§ **Action item**: In the data below, find the line containing "Task: Select the Controllare IP list row card"; transcribe it and each line after it exactly, through the last, skipping pictures.

╭─ Records for the task

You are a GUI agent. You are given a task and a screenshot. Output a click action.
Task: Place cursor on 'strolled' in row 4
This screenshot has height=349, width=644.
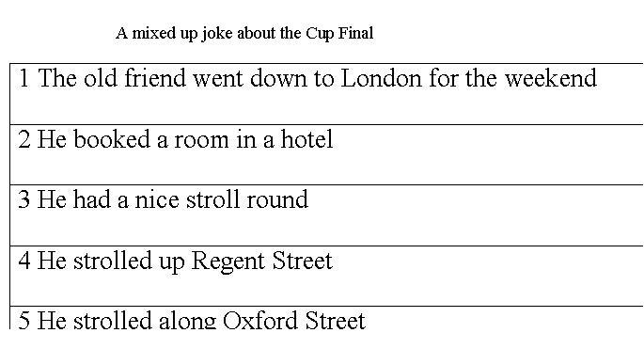[113, 261]
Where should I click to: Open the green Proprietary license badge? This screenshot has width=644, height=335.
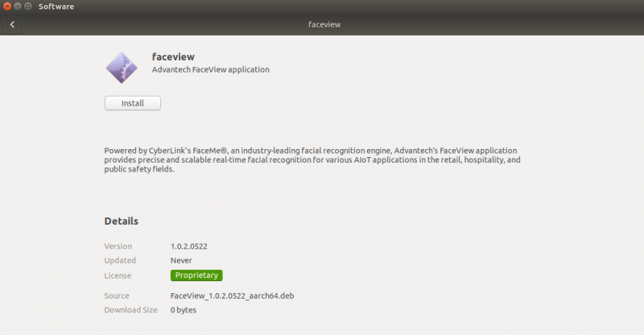(x=196, y=275)
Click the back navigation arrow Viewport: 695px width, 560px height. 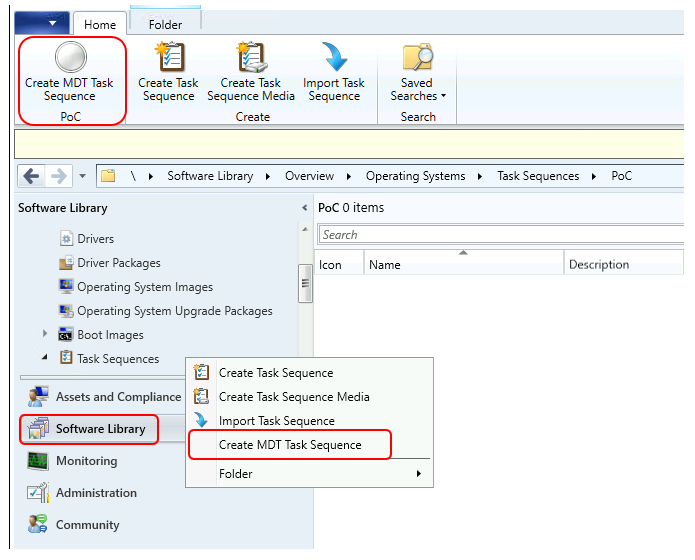[32, 176]
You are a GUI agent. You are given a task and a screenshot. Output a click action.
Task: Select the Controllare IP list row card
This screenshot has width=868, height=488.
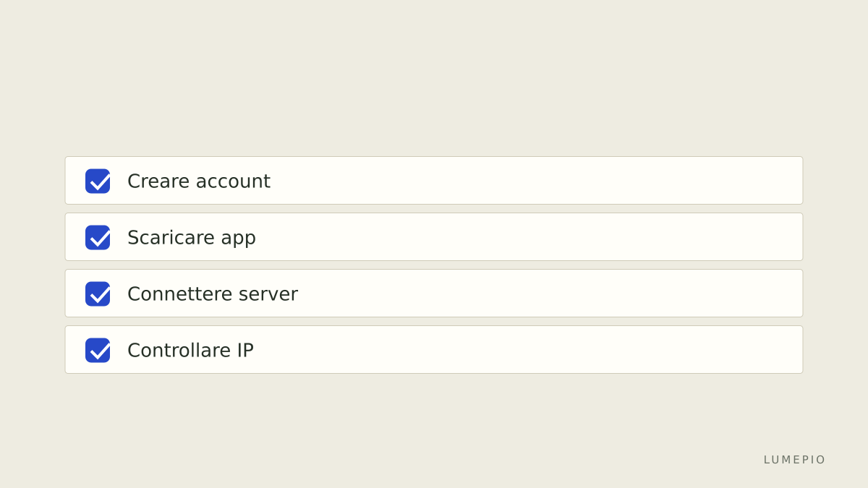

╰─

§ **Task solution**:
Task: Select the Controllare IP list row card
This screenshot has width=868, height=488.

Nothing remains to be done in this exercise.